Directions:
What is needed is an exact copy of the records below, minus any pictures.

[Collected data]
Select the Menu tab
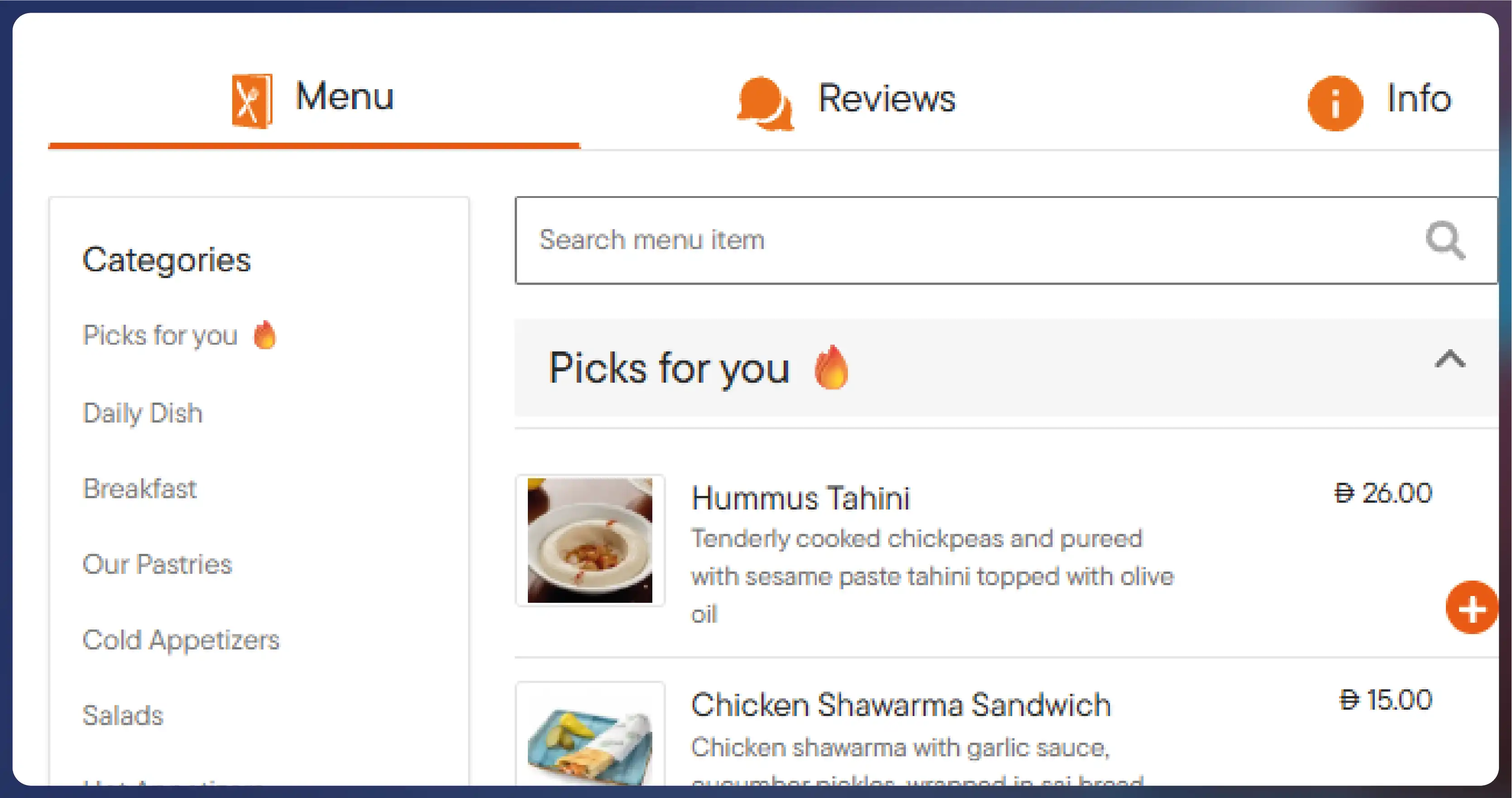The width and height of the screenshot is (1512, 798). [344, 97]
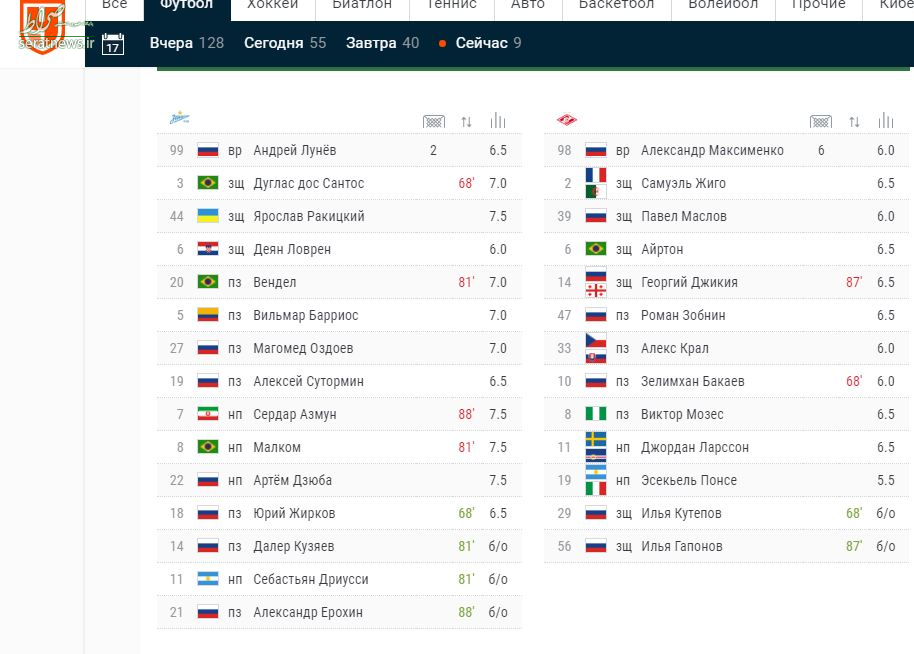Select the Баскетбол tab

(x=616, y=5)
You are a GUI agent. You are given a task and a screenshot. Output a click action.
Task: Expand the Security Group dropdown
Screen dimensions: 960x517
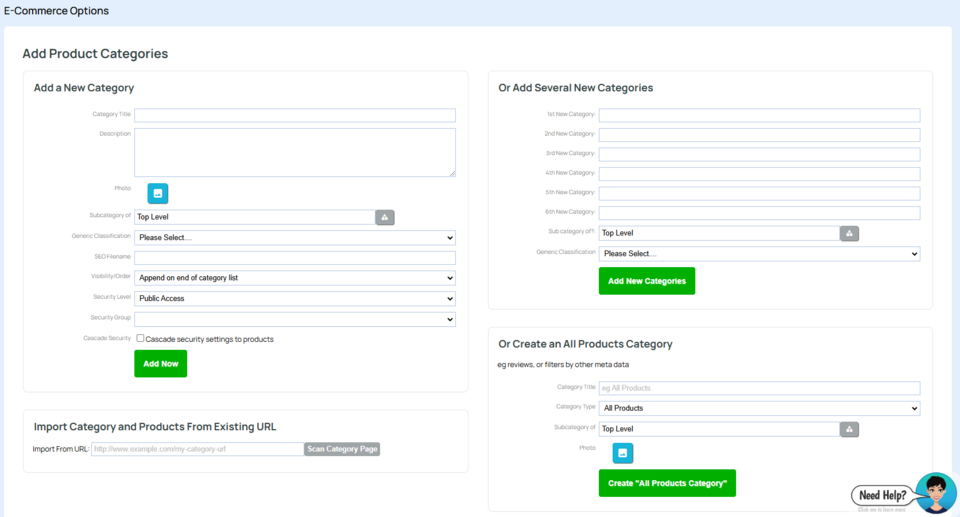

Response to the exercise:
Select the Menu tab
The width and height of the screenshot is (1512, 798). [344, 97]
Select the Баскетбол tab

(x=616, y=5)
You are a GUI agent. You are given a task and a screenshot. Output a click action.
Task: Expand the Security Group dropdown
Screen dimensions: 960x517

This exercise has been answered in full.